Earlier this month I wrote about trying to get one of my unpublished manuscripts out in the world. One agent gave me a nibble, but I must have jerked on the line too hard: she swam away. I am still hopeful because clearly, I’m still on page one of my novel writing career. Despite years of scribbling, page one is difficult to move past. Page two weighs about ten thousand pounds and I keep losing my grip, my hands are sweaty and weak. . . (and I am mixing my metaphors, whatever, sue me).
I want to move on to page two. I’m nearly desperate to move on to that golden, shining page, but really, what does it matter? I’m not going to stop writing. I could make it to age 99 and still have my sci-fi novels unpublished and I’ll be tapping away at my keyboard. Or maybe I’ll just be thinking the words directly into my computer, courtesy of the neuro-implant we’re all going to have eventually that connects us to the digital world forever, at all times.
Okay, that’s one of my ideas for yet another novel. I seem to be overflowing with ideas these days, which is a welcome change from my twenties where I had nothing, NOTHING in my head except a vain hope for a full night’s sleep.
And with that, I’ll leave you with page two of my unpublished, in dire need of an agent, sci-fi novel, The Quantum Archives. (Psst, Brigita? I posted this for you.)
Quantum imager on display through December
By Thomas Miles, Associated Planet Press Writer
September 8, 2099 4:35 PM EDT
NEW YORK (APP) — Scientist Sarah Metis invented the quantum neuro-imager with the help of her sister, Eve Metis, a neuro-linguist. Though the imager only worked for a short time, the experiments and data from the recorded vocal fragments, catalogued by Eve, changed the face of human society, both religious and scientific. Advances in the fields of neuroscience, quantum physics, psychology, and many others were made possible, though the rise of the Post-Charasmatic religious group, Daestar, was also spurred by the invention of the imager. Nonetheless, most people agree that the benefits to humanity outweigh the negatives. Advances made in the medical field were especially welcome as research into the brain and genetics became more accurate. Most people alive today enjoy an extended life expectancy that would not have been possible without the new imaging technology invented by scientists studying Sarah Metis’s quantum imager.

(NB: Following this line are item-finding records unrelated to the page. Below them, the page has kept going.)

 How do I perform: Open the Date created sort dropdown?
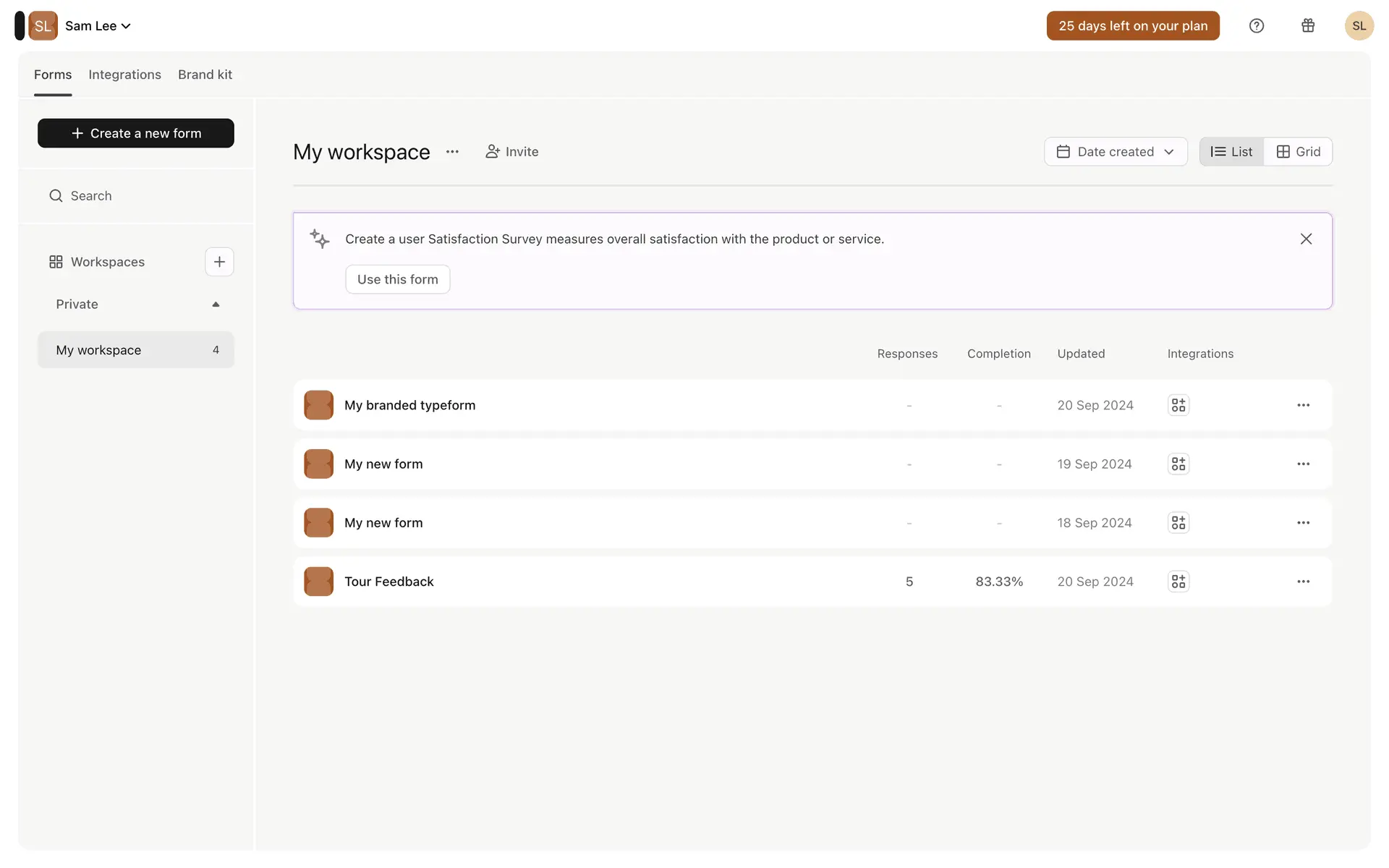pyautogui.click(x=1115, y=152)
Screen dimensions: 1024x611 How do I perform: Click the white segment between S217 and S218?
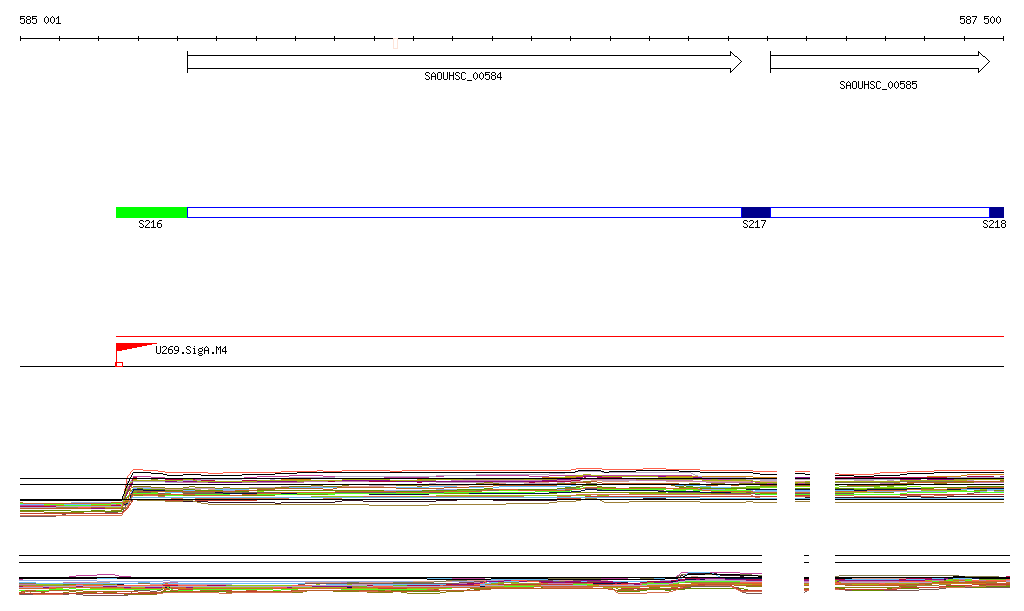[x=879, y=212]
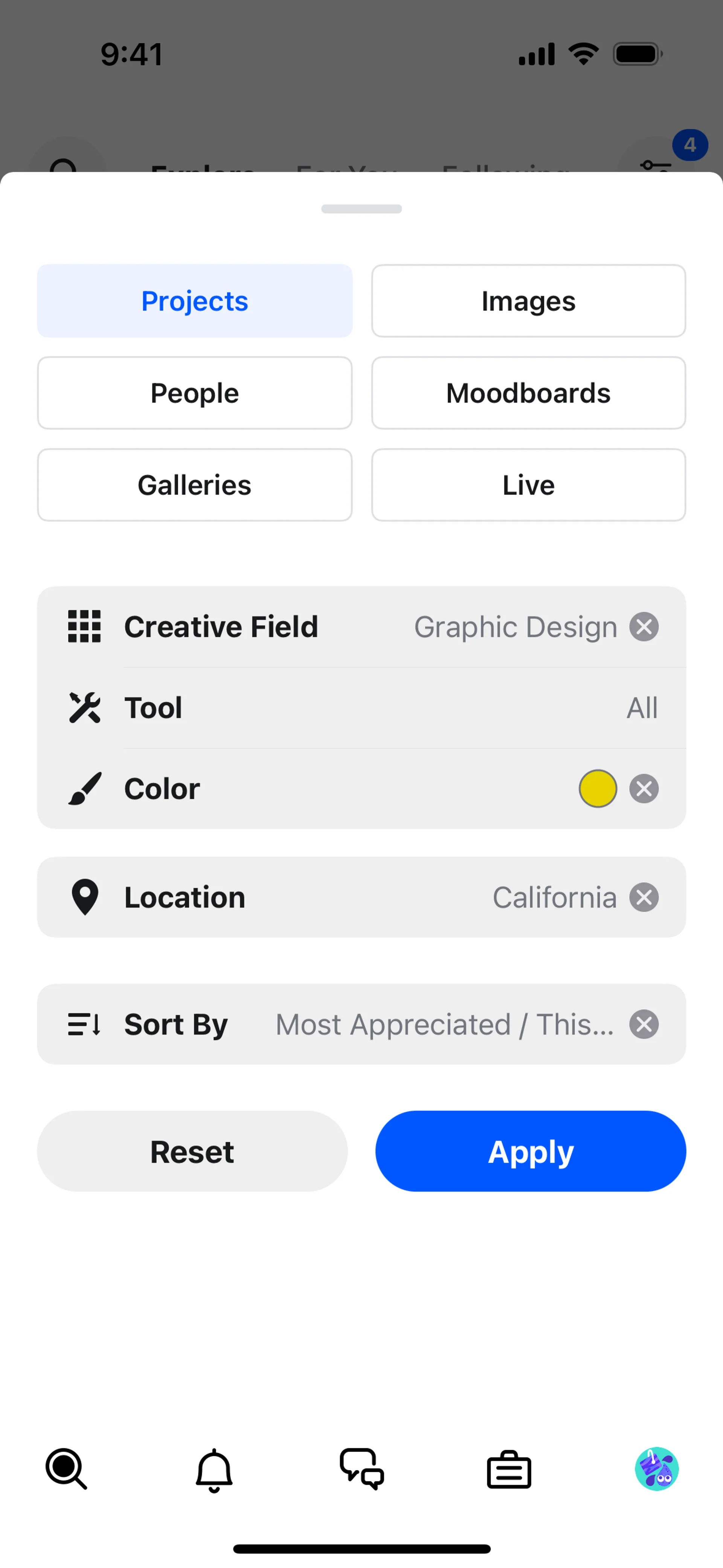Apply the selected filters
Image resolution: width=723 pixels, height=1568 pixels.
(x=531, y=1151)

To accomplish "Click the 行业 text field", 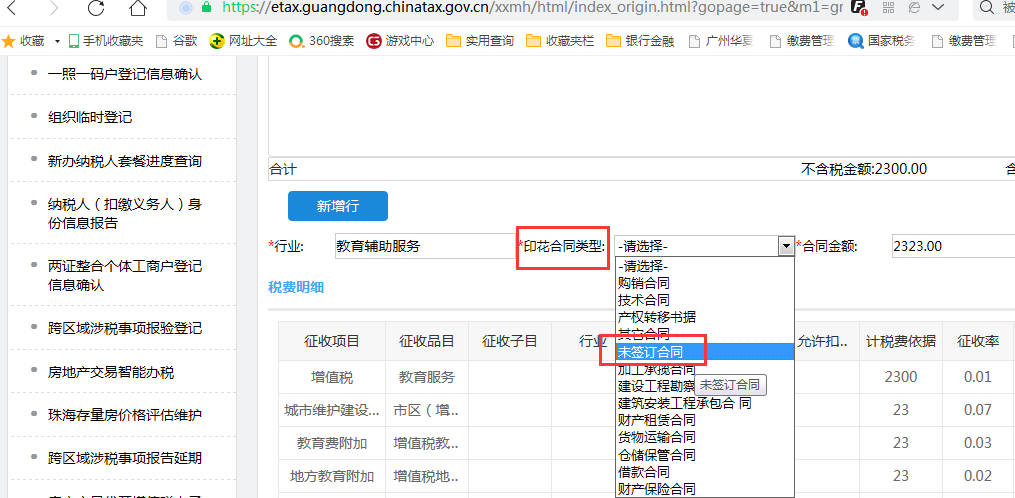I will coord(422,246).
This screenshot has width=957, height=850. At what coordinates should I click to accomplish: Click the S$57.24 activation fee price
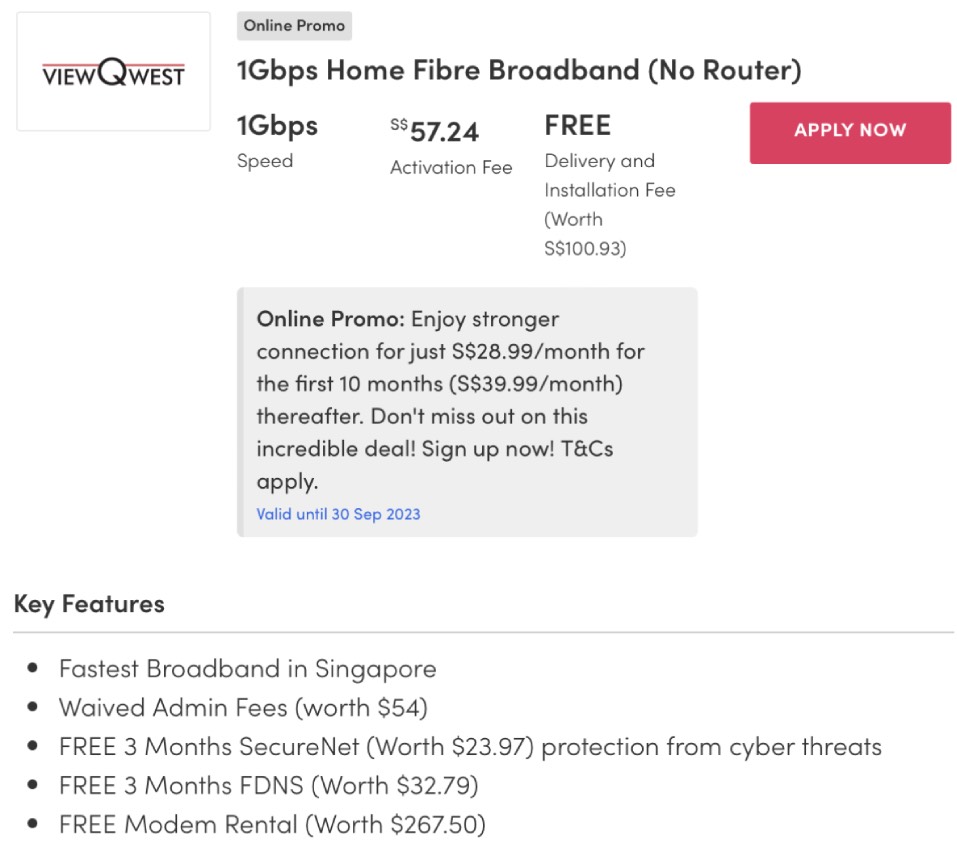point(435,131)
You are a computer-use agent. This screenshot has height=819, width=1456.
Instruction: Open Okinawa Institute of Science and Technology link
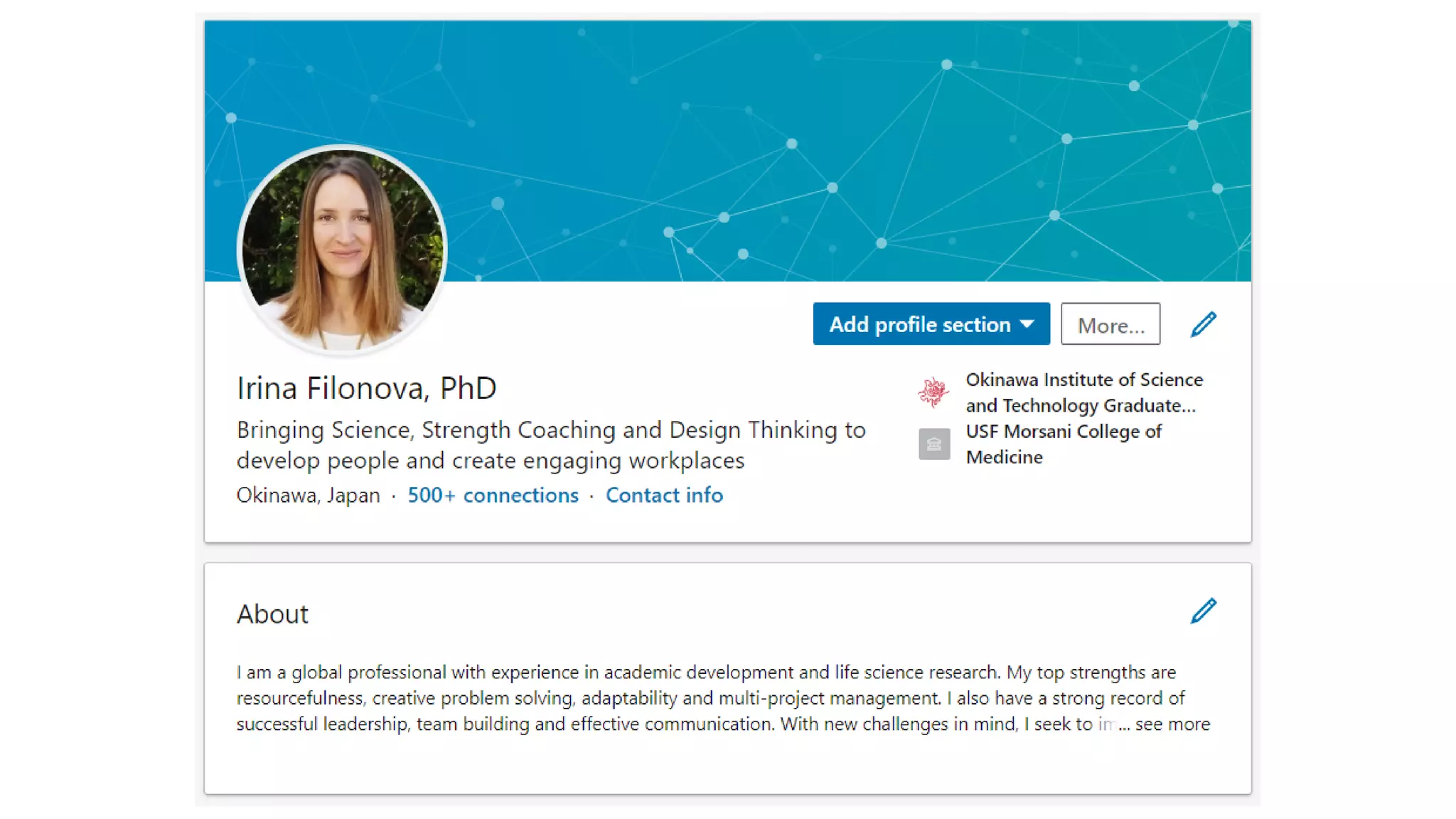click(1083, 380)
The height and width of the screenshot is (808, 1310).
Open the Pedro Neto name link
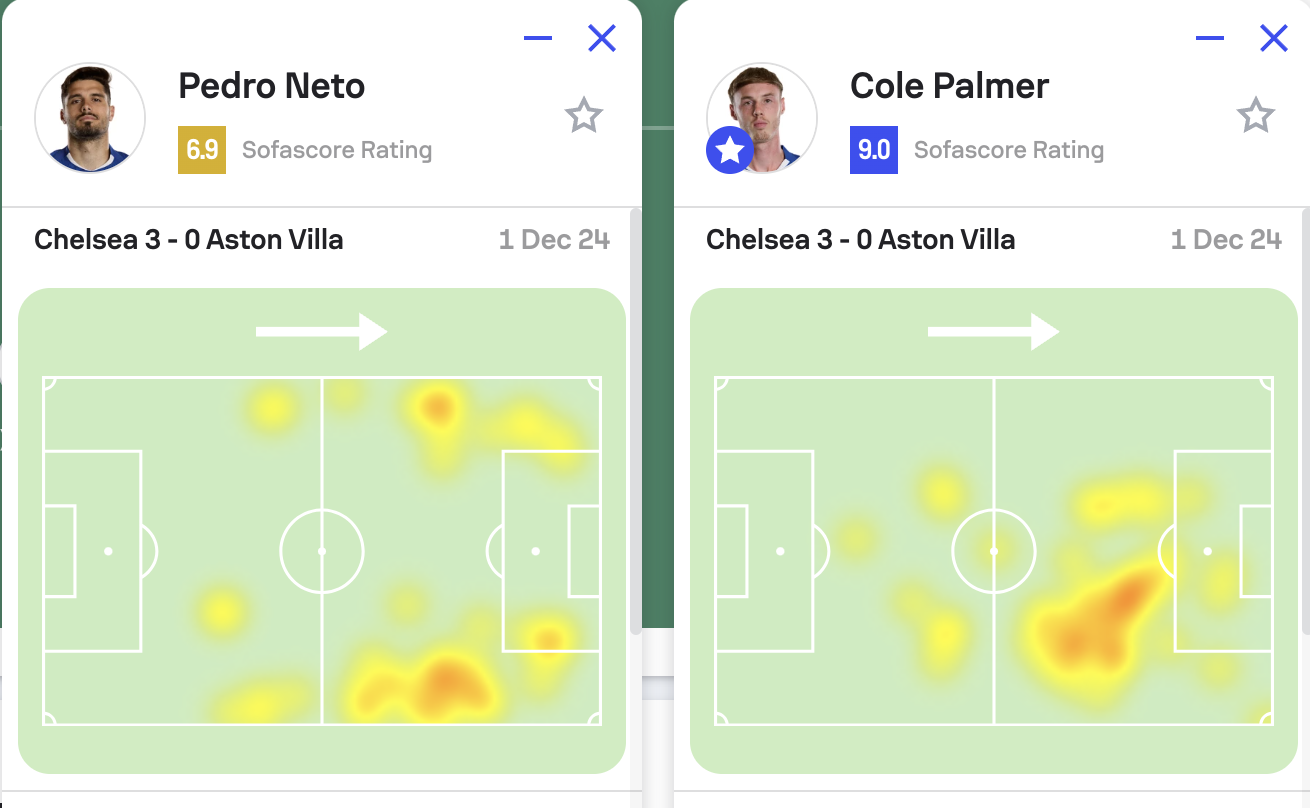coord(271,86)
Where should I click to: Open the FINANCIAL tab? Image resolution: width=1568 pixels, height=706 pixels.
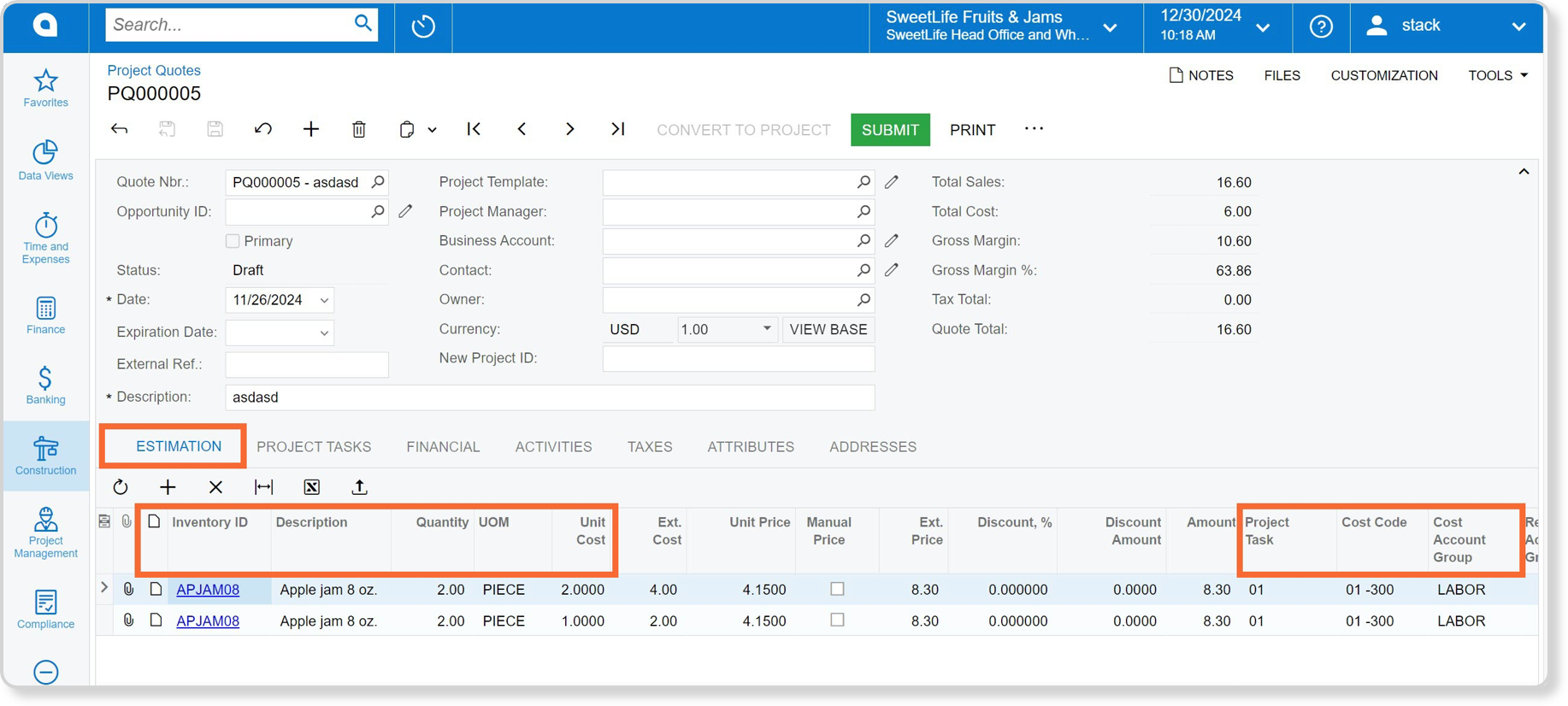[443, 447]
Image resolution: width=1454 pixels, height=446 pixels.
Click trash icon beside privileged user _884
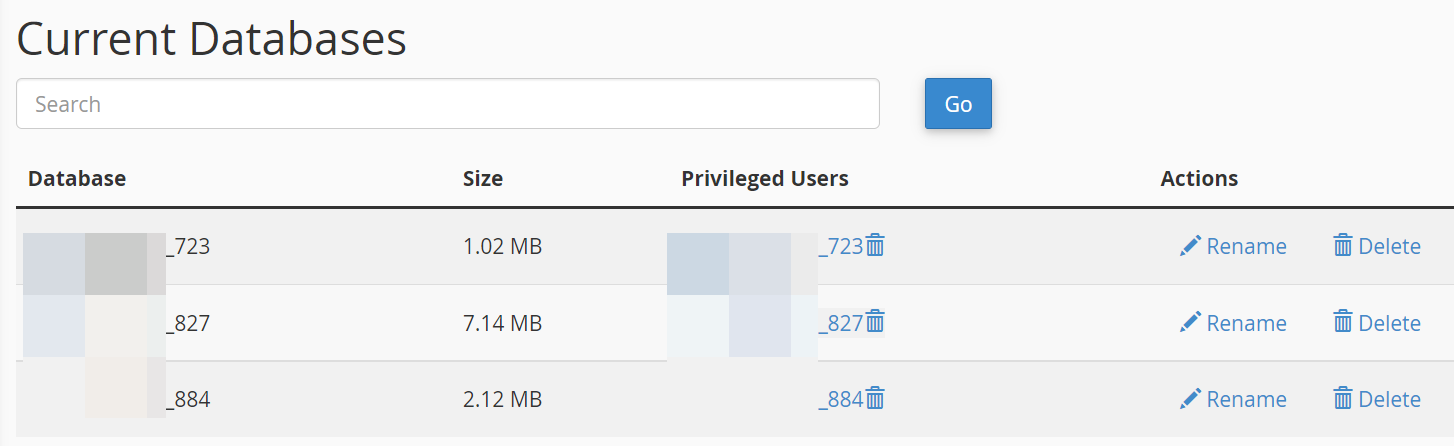click(x=875, y=398)
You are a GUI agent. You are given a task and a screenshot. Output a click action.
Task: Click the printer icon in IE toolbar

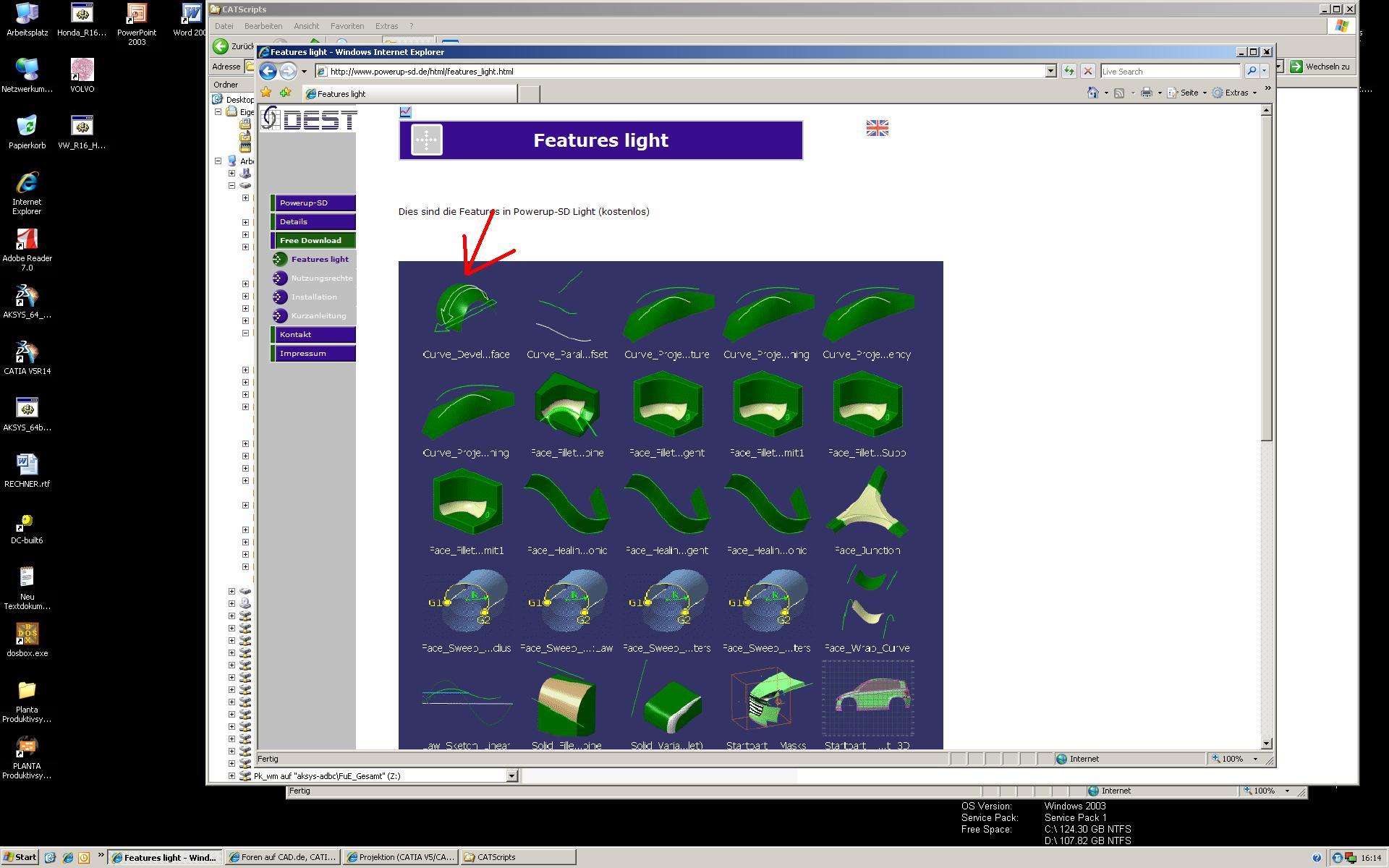click(1146, 93)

The device, catalogued archives, and media of the Metis sisters and their work are on display through December 2099 in celebration of the 50th anniversary of Sarah Metis’ death. Because security is heightened for the duration of the exhibit, all visitors must submit to a search before entering. All visitors are accompanied by a guide and no one will be allowed to stay longer than the one-hour limit. No unauthorized representatives of Daestar will be admitted. For further information, please visit the Newton Society Museum’s website.